4. Plaintiff's "Split-The-Note" Theory

Finally, couched in Plaintiff's breach of contract claim, Plaintiff appears to challenge the foreclosure based on the theory that, through the process of securitization or assignments, the Note and Deed of Trust were somehow split or bificurated, precluding a valid foreclosure. (Pl.'s Am. Compl. at 5.) In other words, it appears that Plaintiff argues that the Deed of Trust transfer by MERS "split" the Note from the Deed of Trust, nullifying both. This is simply contrary to law:

The "split-the-note" theory is . . . inapplicable under Texas law where the foreclosing party is a mortgage servicer and the mortgage has been properly assigned. The party to foreclose need not possess the note itself. Here, the mortgage was assigned to MERS, and then by MERS to BAC—the assignment explicitly included the power to foreclose by the deed of trust. MERS and BAC did not need to possess the note to foreclose.
Martins, 722 F.3d at 255; see also Robeson v. Mortgage Elec. Registration Sys., Inc., No. 02-10-00227-CV, 2012 WL 42965, at *6 (Tex. App.—Fort Worth Jan. 5, 2012, pet. denied) (explaining that a deed of trust "gives the lender as well as the beneficiary the right to invoke the power of sale," even though it would not be possible for both to hold the note) (mem. op.). Further, HSBC holds both the Note and the Deed of Trust. (Defs.' App. at 3, 7-12 & Ex. A5.) Therefore, Plaintiff has also failed to show that the Deed of Trust and Note were ever actually "split." See, e.g., Bashore v. Bank of Am., No. 411CV93, 2012 WL 629060, at *3 (E.D. Tex. Feb. 27, 2012), report and recommendation adopted, No. 4:11CV93, 2012 WL 1080864 (E.D. Tex. Mar. 30, 2012).

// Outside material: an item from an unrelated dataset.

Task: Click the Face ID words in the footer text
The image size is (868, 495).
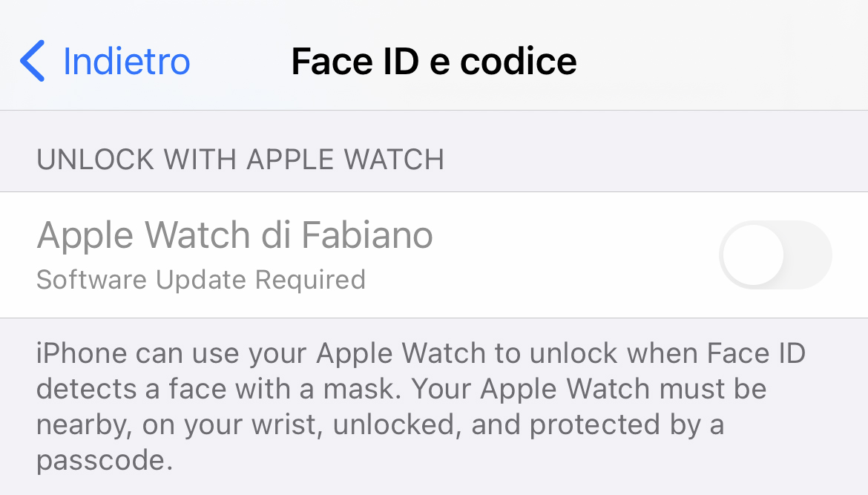Action: pos(756,353)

Based on the foregoing, the Court recommends that Defendants' Motion for Summary Judgment on Plaintiff's cause of action for breach of contract be GRANTED.

C. Misrepresentation

It is unclear whether Plaintiff has claimed fraud or negligent misrepresentation. However, as shown below, Plaintiff is not entitled to relief under either theory.

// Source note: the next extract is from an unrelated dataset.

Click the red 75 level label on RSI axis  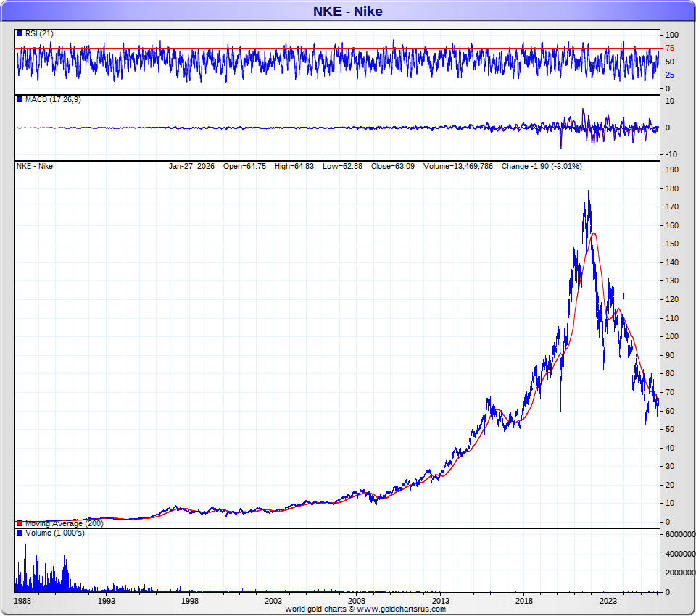pos(671,49)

To establish a fraud claim under Texas law, a plaintiff must show that:

(1) the defendant made a material misrepresentation; (2) the defendant knew the representation was false or made the representation recklessly without any knowledge of its truth; (3) the defendant made the representation with the intent that the other party would act on that representation or intended to induce the party's reliance on the representation; and (4) the plaintiff suffered an injury by actively and justifiably relying on that representation.
Exxon Corp. v. Emerald Oil & Gas Co., 348 S.W.3d 194, 217 (Tex. 2009). By contrast, to establish a negligent misrepresentation claim under Texas law, a plaintiff must show that:
(1) the representation is made by a defendant in the course of his business, or in a transaction in which he has a pecuniary interest; (2) the defendant supplies "false information" for the guidance of others in their business; (3) the defendant did not exercise reasonable care or competence in obtaining or communicating the information; and (4) the plaintiff suffers pecuniary loss by justifiably relying on the representation.
Fed. Land Bank Ass'n of Tyler v. Sloane, 825 S.W.2d 439, 442 (Tex. 1991). Further, claims alleging fraud or misrepresentation must be stated with particularity as required under Federal Rule of Civil Procedure Rule 9(b). Fed. R. Civ. P. 9(b); Lone Star Fund V (US), LP v. Barclays Bank PLC, 594 F.3d 383, 387 n.3 (5th Cir. 2010).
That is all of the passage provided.